▶ Provided text
University of New Hampshire Athletics

Trailblazers Fostered A Tradition of Hockey Excellence
1/19/2017 3:44:00 PM | Women's Ice Hockey, UNH Insider
The very first University of New Hampshire women's hockey team – the trailblazers who are being honored Saturday at the Whittemore Center as part of Alumni Day and a weekend series against Maine – drew a tough assignment in their inaugural contest.
UNH played as a club team for a few seasons, but now, in early December of 1977, this was the real deal.
Gail Bigglestone, the forward-thinking leader of the UNH women's athletic department – the department was divided into two parts in those days – had shepherded the program through the process to become a varsity sport and had brought in Russ McCurdy as coach and the opening game was at hand.
The Wildcats squared off against Colby College, a power in college hockey at the time, in a challenging first game in Snively Arena.
Let the winning begin.
The new team on the block knocked off the well-established program, 8-4.
It was the start of a remarkable debut season – more accurately a remarkable first decade - for the Wildcats.
Those early years are being celebrated as a focus of Alumni Day on Saturday. The weekend begins with a game against Maine on Friday at 7 p.m. at the Whittemore Center.
Alumni Day festivities will be held Saturday before the weekend series wraps up with a 4 p.m. game against the Black Bears.
Tickets for all UNH home games are available by CLICKING HERE, by calling 603-862-4000 and at the Whittemore Center box office.
The first UNH team in the 1977-78 season featured a strong goalie in Donna Nystrom Martineau out of Nashua and a prolific first line of Gail Griffith, Melissa White and Kathy Bryant that quickly earned the nickname the GAS Line – for "goal-a-shift" because it seemed they were scoring at about that pace.

▶ Requests
A: Reproduce the passage of the hockey article that opens with the words containing "The new team" and closes with "Center box office.".
B: Answer these questions using the hockey article:
(i) Who was brought in as coach of the first varsity team?
(ii) What was the final score of the opening game against Colby College?
(iii) What did the "GAS" in the GAS Line nickname stand for?
Rely only on the hockey article for what comes next.

▶ Data extract
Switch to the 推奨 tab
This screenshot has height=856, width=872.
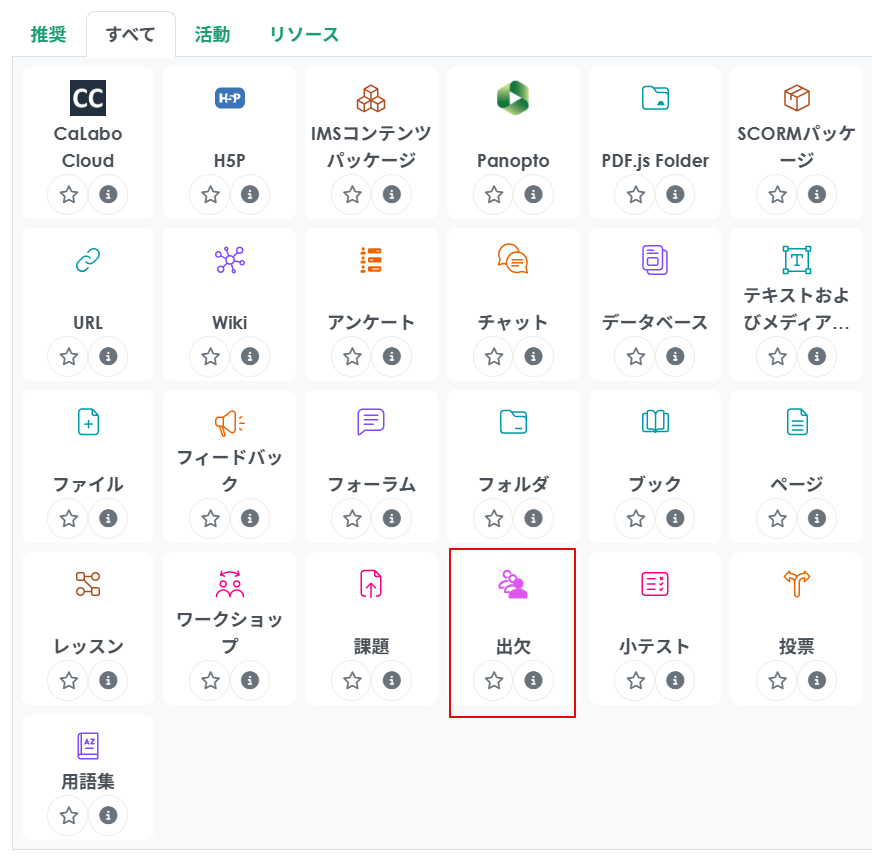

▶ Answers in order
A:
The new team on the block knocked off the well-established program, 8-4.
It was the start of a remarkable debut season – more accurately a remarkable first decade - for the Wildcats.
Those early years are being celebrated as a focus of Alumni Day on Saturday. The weekend begins with a game against Maine on Friday at 7 p.m. at the Whittemore Center.
Alumni Day festivities will be held Saturday before the weekend series wraps up with a 4 p.m. game against the Black Bears.
Tickets for all UNH home games are available by CLICKING HERE, by calling 603-862-4000 and at the Whittemore Center box office.

B:
(i) Russ McCurdy
(ii) 8-4
(iii) Goal-a-shift